# Orthogonal complement and norm

Can someone point out what I am fundamentally doing wrong in this question?

Consider the vector space $$\mathbb{R}^3$$ with the standard inner product (dot product) and let $$H=span\left\{(2,1,0),(0,1,2)\right\}$$ be a subspace of $$\mathbb{R}^3$$. If $$(4,12,8)=u+v$$, with $$u$$ in H and $$v\epsilon$$H$$^\perp$$, then $$||v||$$ equals:

$$(A)$$ $$\sqrt6$$

$$(B)$$ $$1$$

$$(C)$$ $$3$$

$$(D)$$ $$\sqrt{24}$$

$$(E)$$ $$\sqrt3$$

So my reasoning was that I needed what $$||v||$$ was. $$v$$ is the orthogonal complement of $$H$$. Since the vectors in $$H$$ are written as rows, we can find the Null space of $$H$$ in order to determine the orthogonal complement and hence $$v$$.

Thus:

$$\left[ \begin{array}{ccc|c} 2 & 1 & 0 & 0 \\ 0 & 1 & 2 & 0 \\ \end{array} \right]$$

$$...$$

$$\left[ \begin{array}{ccc|c} 1 & 0 & -1 & 0 \\ 0 & 1 & 2 & 0 \\ \end{array} \right]$$

Therefore, $$x_1=t,x_2=-2t,x_3=t$$ and then:

$$v=span\left\{(1,-2,1)\right\}$$

Thus, $$||v||=\sqrt{1^2+(-2)^2+1^2}$$ $$||v||=\sqrt6$$

However, the answer says it should be $$(D)$$, $$\sqrt{24}$$. Why is that?
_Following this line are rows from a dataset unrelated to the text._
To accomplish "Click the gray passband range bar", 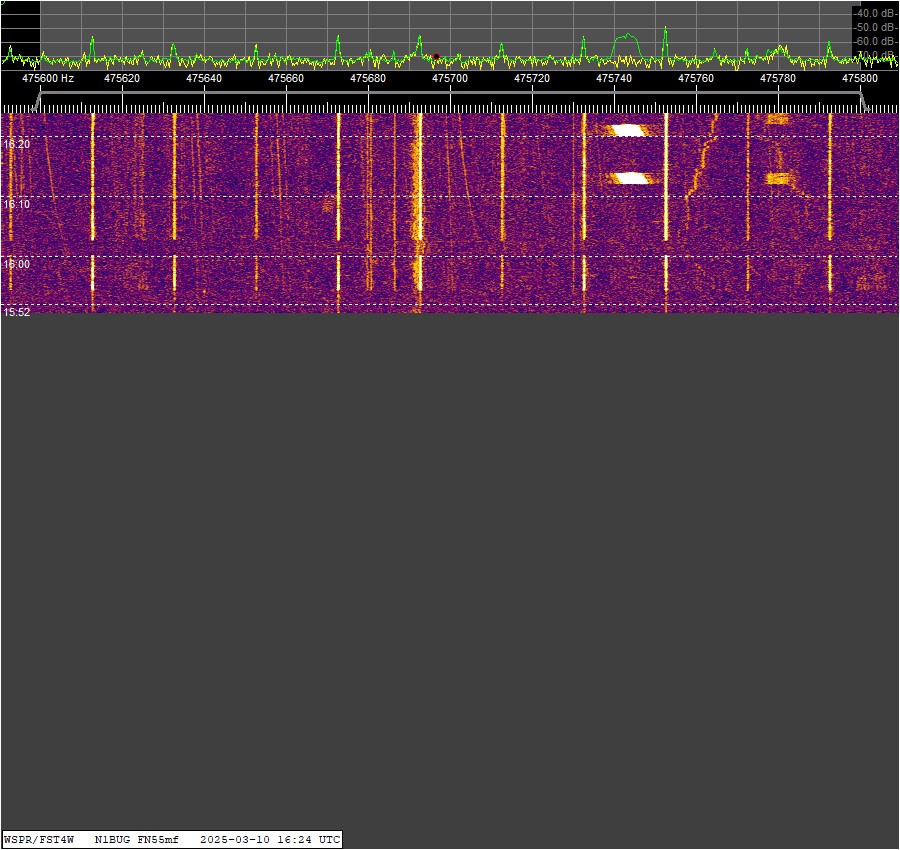I will (450, 94).
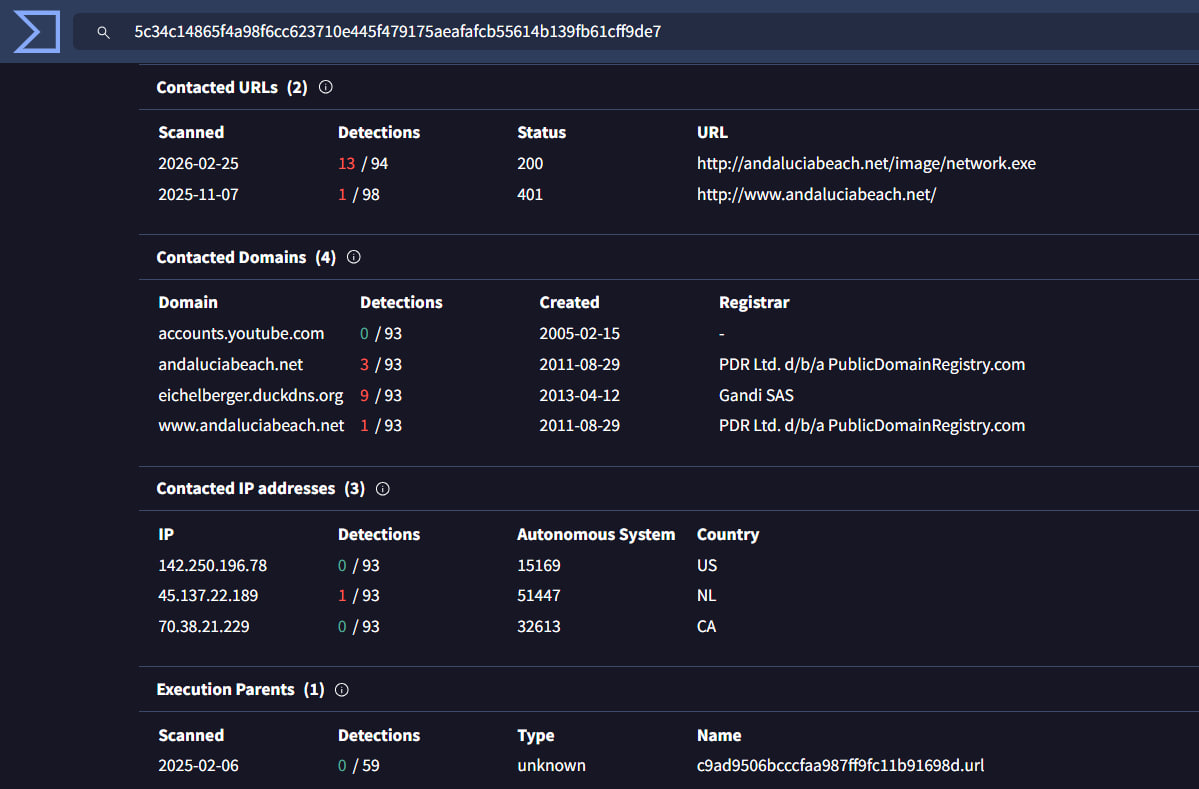The width and height of the screenshot is (1199, 789).
Task: Click the magnifier icon in the search bar
Action: point(103,31)
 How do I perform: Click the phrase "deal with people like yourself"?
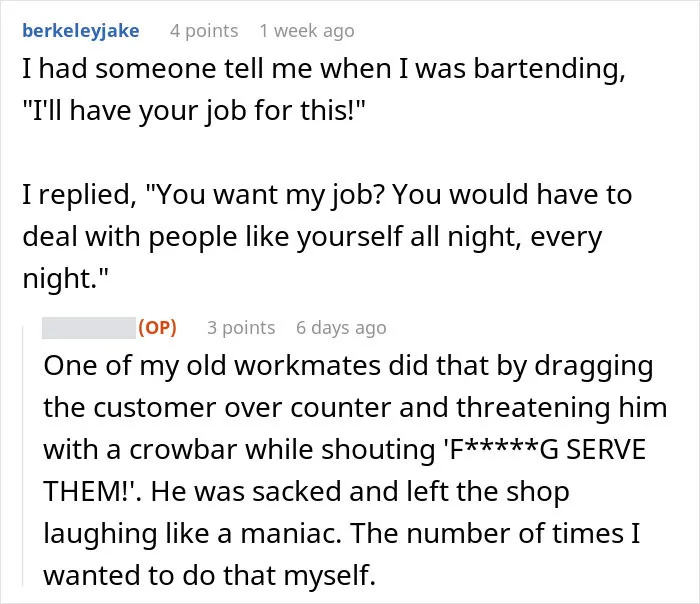point(212,236)
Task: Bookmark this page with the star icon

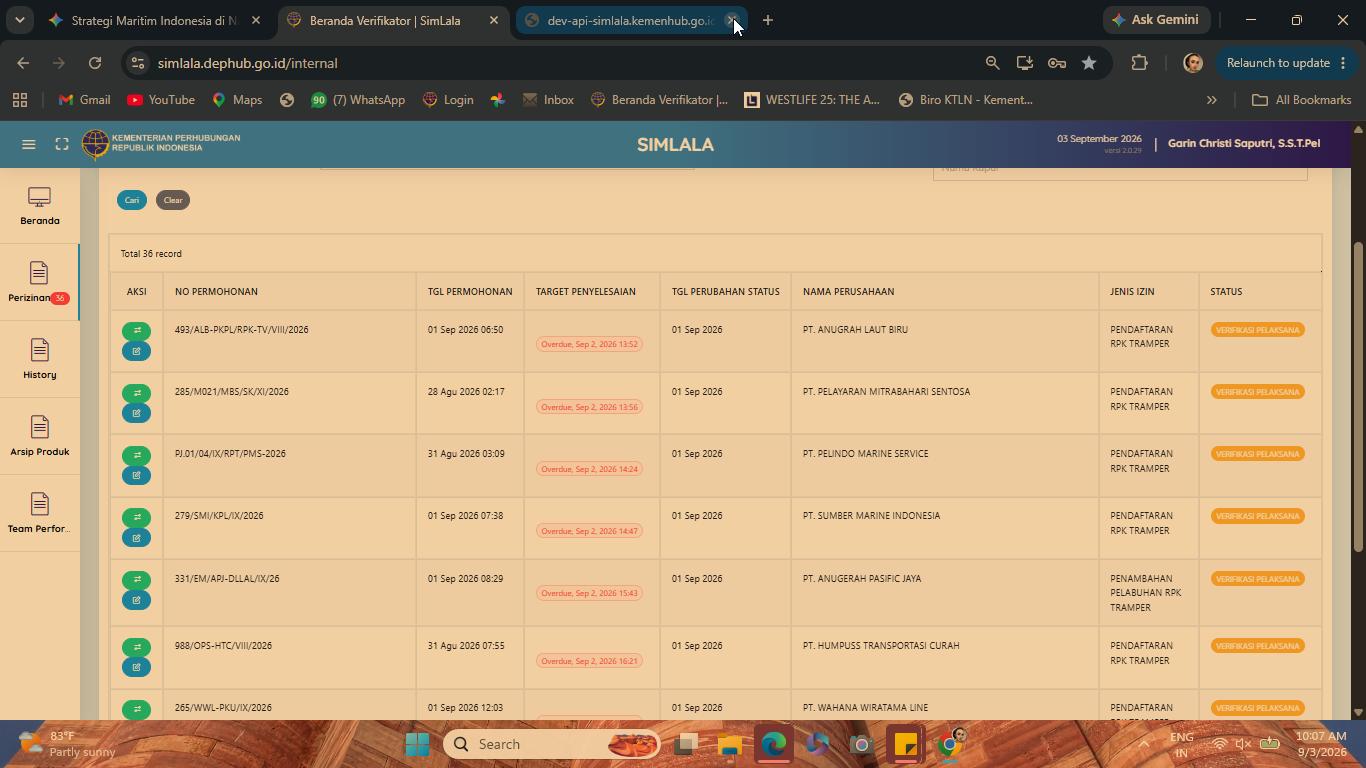Action: coord(1089,63)
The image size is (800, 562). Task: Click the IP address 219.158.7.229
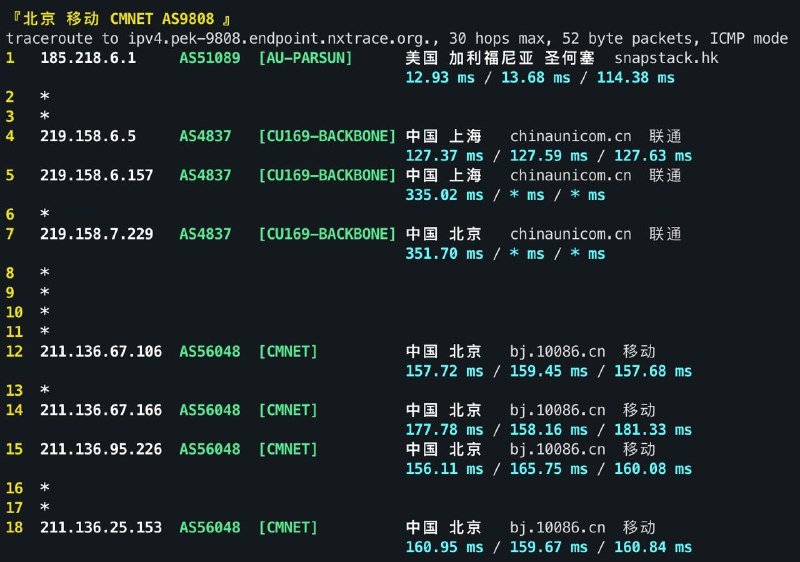point(96,234)
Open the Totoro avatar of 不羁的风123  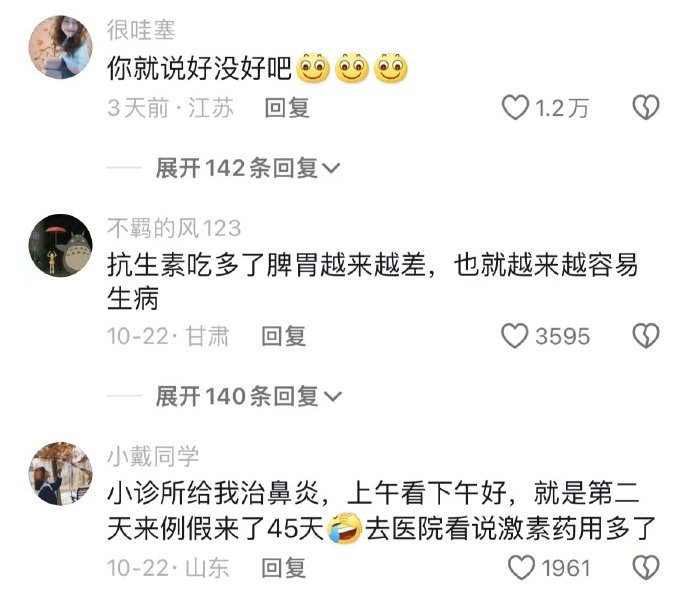[x=60, y=246]
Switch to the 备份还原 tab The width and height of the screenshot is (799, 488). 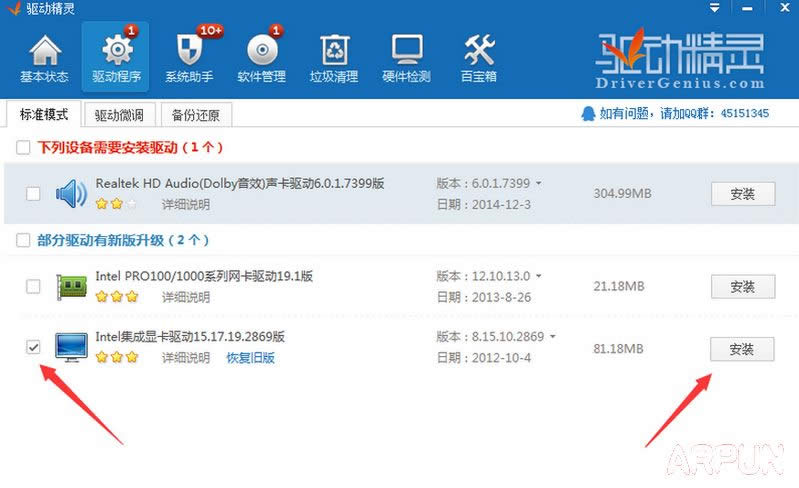click(196, 114)
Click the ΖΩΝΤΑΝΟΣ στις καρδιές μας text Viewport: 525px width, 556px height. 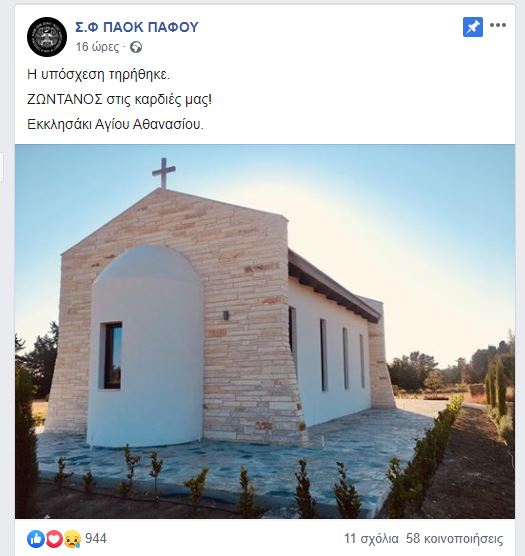pos(119,99)
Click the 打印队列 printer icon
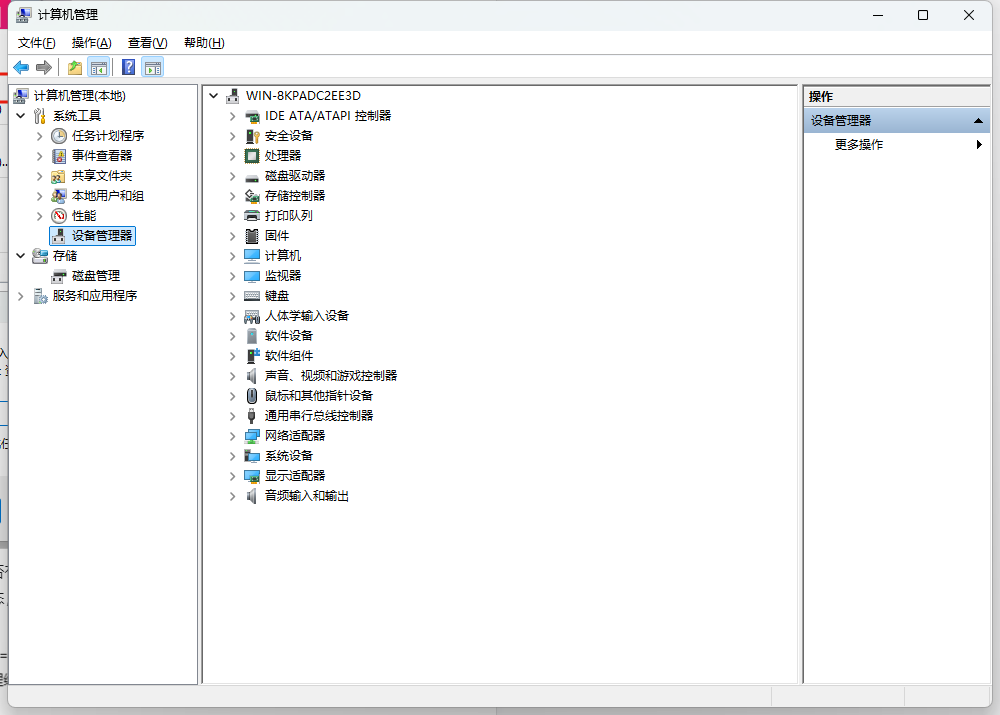 pyautogui.click(x=252, y=216)
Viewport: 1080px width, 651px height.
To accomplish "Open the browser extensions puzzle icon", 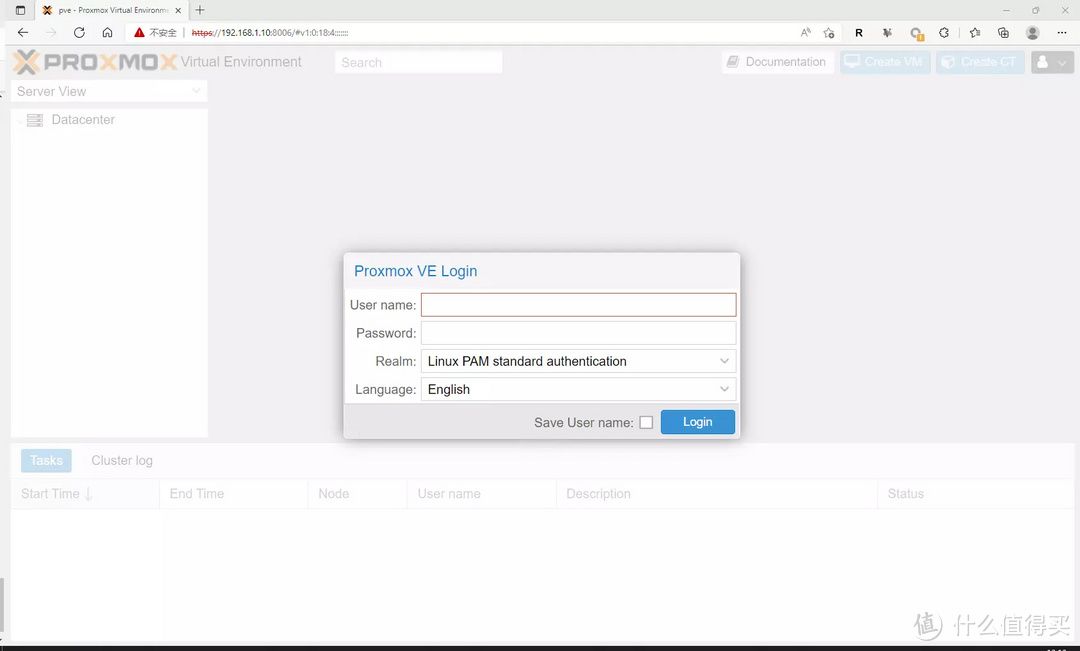I will tap(944, 33).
• Your $v=span\left\{(1,-2,1)\right\}$ is a subspace, not a vector! You are searching a vector in this subspace. – Emilio Novati Dec 21 '18 at 9:44

You don't get $$\|v\|$$ by just finding some vector orthogonal to the two given vectors. The formula for $$v$$ is $$v=\frac {|\langle (4,12,8), (1,-2,1) \rangle |} {\ {\|(1,-2,1\|}}$$ which works out to $$\sqrt {24}$$.

When you write the given vector $$(4,12,8)$$ in terms of the span of $$(2,1,0), (0,1,2)$$ and its orthogonal complement you will get $$(4,12,8)=a(2,1,0)+b(0,1,2)+c(1,-2,1)$$ and $$v =c((1,-2,1)$$. You are missing the coefficient $$c$$ in your calculation. To find the value of $$c$$ all you have to do is take the inner product of both sides with $$(1,2,1)$$. That gives you the formula for $$v$$.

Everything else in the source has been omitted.